WORK INSTRUCTIONS: Rewrite the material below as a JSON list of strings, with one string per line. Leave out blank lines.
** Opening ENTRIES SUPPLIED block **
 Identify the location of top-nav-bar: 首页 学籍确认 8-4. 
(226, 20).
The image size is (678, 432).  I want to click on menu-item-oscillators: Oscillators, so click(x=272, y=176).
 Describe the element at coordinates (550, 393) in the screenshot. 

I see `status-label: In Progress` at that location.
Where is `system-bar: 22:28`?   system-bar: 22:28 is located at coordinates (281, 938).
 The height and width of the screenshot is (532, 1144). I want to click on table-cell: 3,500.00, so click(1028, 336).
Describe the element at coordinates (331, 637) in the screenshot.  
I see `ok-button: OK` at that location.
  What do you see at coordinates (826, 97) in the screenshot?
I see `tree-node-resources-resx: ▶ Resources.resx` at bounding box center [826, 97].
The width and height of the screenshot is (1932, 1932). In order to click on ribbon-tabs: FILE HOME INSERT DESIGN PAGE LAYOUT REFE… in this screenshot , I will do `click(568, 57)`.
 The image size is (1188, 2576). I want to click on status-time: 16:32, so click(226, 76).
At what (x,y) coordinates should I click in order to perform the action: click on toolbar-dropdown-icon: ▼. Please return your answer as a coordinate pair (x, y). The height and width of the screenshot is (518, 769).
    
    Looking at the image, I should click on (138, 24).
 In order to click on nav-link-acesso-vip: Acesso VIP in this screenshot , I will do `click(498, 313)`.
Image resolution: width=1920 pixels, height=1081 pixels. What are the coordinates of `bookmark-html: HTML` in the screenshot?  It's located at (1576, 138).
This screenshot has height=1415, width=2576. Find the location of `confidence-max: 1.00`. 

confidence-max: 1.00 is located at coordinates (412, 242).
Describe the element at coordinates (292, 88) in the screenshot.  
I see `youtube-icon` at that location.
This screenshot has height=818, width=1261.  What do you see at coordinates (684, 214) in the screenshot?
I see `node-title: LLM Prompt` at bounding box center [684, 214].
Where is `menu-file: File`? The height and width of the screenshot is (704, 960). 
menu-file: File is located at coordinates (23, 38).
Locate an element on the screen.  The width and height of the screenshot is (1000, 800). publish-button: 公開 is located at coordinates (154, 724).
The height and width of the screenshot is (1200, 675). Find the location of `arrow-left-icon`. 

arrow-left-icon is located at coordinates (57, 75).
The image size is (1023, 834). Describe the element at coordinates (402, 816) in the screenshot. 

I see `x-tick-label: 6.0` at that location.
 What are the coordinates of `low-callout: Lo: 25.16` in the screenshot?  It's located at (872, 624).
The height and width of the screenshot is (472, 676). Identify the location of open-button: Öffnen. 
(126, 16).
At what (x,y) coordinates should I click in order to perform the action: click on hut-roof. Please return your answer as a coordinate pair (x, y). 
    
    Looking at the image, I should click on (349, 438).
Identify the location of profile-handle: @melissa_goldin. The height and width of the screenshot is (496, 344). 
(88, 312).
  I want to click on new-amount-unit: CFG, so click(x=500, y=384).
** Closing ENTRIES SUPPLIED block **
RESPONSE BOX:
[
  " Identify the location of top-nav-bar: 首页 学籍确认 8-4. ",
  "(226, 20).",
  "The image size is (678, 432).  I want to click on menu-item-oscillators: Oscillators, so click(x=272, y=176).",
  " Describe the element at coordinates (550, 393) in the screenshot. ",
  "I see `status-label: In Progress` at that location.",
  "Where is `system-bar: 22:28`?   system-bar: 22:28 is located at coordinates (281, 938).",
  " The height and width of the screenshot is (532, 1144). I want to click on table-cell: 3,500.00, so click(1028, 336).",
  "Describe the element at coordinates (331, 637) in the screenshot.  ",
  "I see `ok-button: OK` at that location.",
  "  What do you see at coordinates (826, 97) in the screenshot?",
  "I see `tree-node-resources-resx: ▶ Resources.resx` at bounding box center [826, 97].",
  "The width and height of the screenshot is (1932, 1932). In order to click on ribbon-tabs: FILE HOME INSERT DESIGN PAGE LAYOUT REFE… in this screenshot , I will do `click(568, 57)`.",
  " The image size is (1188, 2576). I want to click on status-time: 16:32, so click(226, 76).",
  "At what (x,y) coordinates should I click in order to perform the action: click on toolbar-dropdown-icon: ▼. Please return your answer as a coordinate pair (x, y). The height and width of the screenshot is (518, 769).",
  "    Looking at the image, I should click on (138, 24).",
  " In order to click on nav-link-acesso-vip: Acesso VIP in this screenshot , I will do `click(498, 313)`.",
  "Image resolution: width=1920 pixels, height=1081 pixels. What are the coordinates of `bookmark-html: HTML` in the screenshot?  It's located at (1576, 138).",
  "This screenshot has height=1415, width=2576. Find the location of `confidence-max: 1.00`. ",
  "confidence-max: 1.00 is located at coordinates (412, 242).",
  "Describe the element at coordinates (292, 88) in the screenshot.  ",
  "I see `youtube-icon` at that location.",
  "This screenshot has height=818, width=1261.  What do you see at coordinates (684, 214) in the screenshot?",
  "I see `node-title: LLM Prompt` at bounding box center [684, 214].",
  "Where is `menu-file: File`? The height and width of the screenshot is (704, 960). ",
  "menu-file: File is located at coordinates (23, 38).",
  "Locate an element on the screen.  The width and height of the screenshot is (1000, 800). publish-button: 公開 is located at coordinates (154, 724).",
  "The height and width of the screenshot is (1200, 675). Find the location of `arrow-left-icon`. ",
  "arrow-left-icon is located at coordinates (57, 75).",
  "The image size is (1023, 834). Describe the element at coordinates (402, 816) in the screenshot. ",
  "I see `x-tick-label: 6.0` at that location.",
  " What are the coordinates of `low-callout: Lo: 25.16` in the screenshot?  It's located at (872, 624).",
  "The height and width of the screenshot is (472, 676). Identify the location of open-button: Öffnen. ",
  "(126, 16).",
  "At what (x,y) coordinates should I click in order to perform the action: click on hut-roof. Please return your answer as a coordinate pair (x, y). ",
  "    Looking at the image, I should click on (349, 438).",
  "Identify the location of profile-handle: @melissa_goldin. The height and width of the screenshot is (496, 344). ",
  "(88, 312).",
  "  I want to click on new-amount-unit: CFG, so click(x=500, y=384)."
]